Relationships Between Various Trace Elements in Eggshells: Comparison With Other Studies and Potential Sources of Variation

To illustrate the potential biochemical or ecotoxicological consequences of high levels of the seven trace elements analysed in our samples, they should be compared with the results of related studies on elemental interaction in avian eggshells. For Herring Gulls Larus argentatus and Roseate Terns Sterna dougallii breeding on the Atlantic Coast of the eastern United States, with an apparently lower eggshell levels of Pb (3 and 11 times lower, respectively, than in all of the eggshells analysed in our study), Cd (10 and 5 times lower), and Cr (4 and 8 times lower), Burger (1994) did not find any significant relationship for these three trace elements.

Similarly, in eggshells of Audouin’s Gulls from the Ebro Delta, southern Spain, with ~2–4 times lower Zn and Cu levels, and Pb and Cd lower than the limit of detection (i.e. <0.05 and <0.005 ppm dw), Morera et al. (1997) did not obtain any significant correlations for these four trace elements. In contrast, the Clapper Rail eggshells examined by Rodriguez-Navarro et al. (2002), with generally lower levels of Cu, Zn, As, Pb, and Cd than in our samples, although with signs of thinning probably due to increased Hg levels, showed only one significant (negative) correlation between Zn and Pb.
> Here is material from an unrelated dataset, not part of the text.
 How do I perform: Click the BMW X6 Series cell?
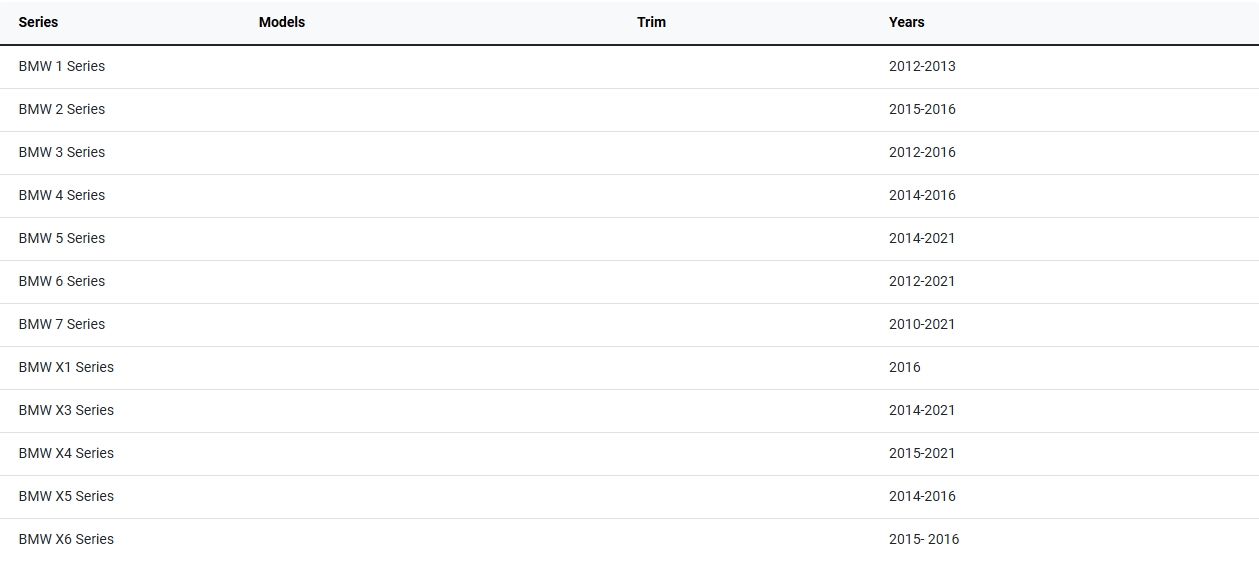[x=66, y=539]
More recently, Hashmi et al. (2013) analysed the interactions of six trace elements (Cu, Ni, Pb, Cr, Cd, and Zn) in eggshells of Cattle Egrets Bubulcus ibis and Little Egrets Egretta garzetta from eastern Pakistan. In those eggshells, average levels of Pb, Cd, and Zn was comparable with or even greater than in our samples. That study, however, used different species and site differences linked to local land-use types; moreover, the concentrations of three other elements (Cu, Ni, and Cr) were apparently lower than in our samples. Considering the data pooled across all sites and species, these investigators obtained only two significant interactions: one negative (Cu and Cd) and one positive (Pb and Ni).
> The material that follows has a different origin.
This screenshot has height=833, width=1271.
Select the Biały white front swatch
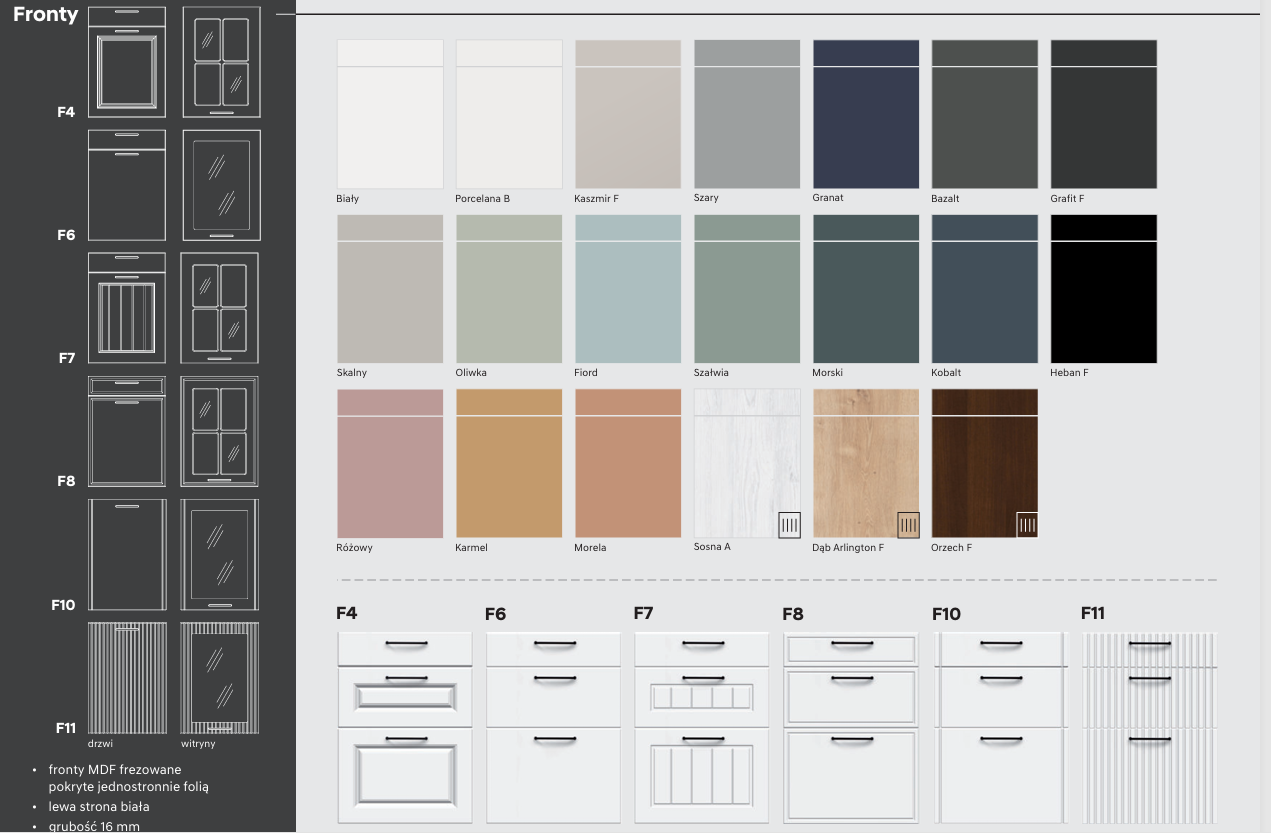tap(390, 114)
Comparing our findings with those presented above, we can state that at lower or baseline levels, interactions between trace elements in eggshells are of a neutral character. In this sense, such a statement stands in agreement with the concept of additivity (i.e., no visible trend in the direction of interaction) of chemical elements, which is operative at low-level exposures to chemical mixtures (Svendsgaard and Hertzberg 1994; cf. Bae et al. 2001 and Discussion). Furthermore, the rather few cases of significant relationships between different eggshell trace elements in published sources can also be explained partly by the pooling of samples with various levels of elements resulting from species or habitat differences. This may imply that relationships between different elements in eggshells should be determined for relatively homogeneous samples/habitats; such an approach would yield biologically/ecologically relevant results.

In conclusion, at lower and intermediate levels, interactions between these trace elements in Rook eggshells are of a synergistic character and appear to operate as their parallel coaccumulation. A habitat-specific excess of some elements (primarily Cr, Ni, Cu, and As) suggests their more competitively selective sequestration. Because the combined effect of a pair or a few trace/toxic metals may be quite different from that of individual pollutants as a result of the interactions between them (e.g., Zhou et al. 2006), further studies are urgently needed of the mechanism of chemical and physiological interactions and the effects of high levels of anthropogenic elements or their mixtures on calcified tissues and bird eggs, including eggshell properties in Rooks and other agricultural birds or species from contaminated environments.